• **Dataset entries**

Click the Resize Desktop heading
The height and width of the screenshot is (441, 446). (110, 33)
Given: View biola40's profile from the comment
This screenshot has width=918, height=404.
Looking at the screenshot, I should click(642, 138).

• **Activity**
Each entry above must be repeated word for word.

• **Answer box**
Click the Resize Desktop heading
The height and width of the screenshot is (441, 446). (110, 33)
Given: View biola40's profile from the comment
This screenshot has width=918, height=404.
Looking at the screenshot, I should click(642, 138).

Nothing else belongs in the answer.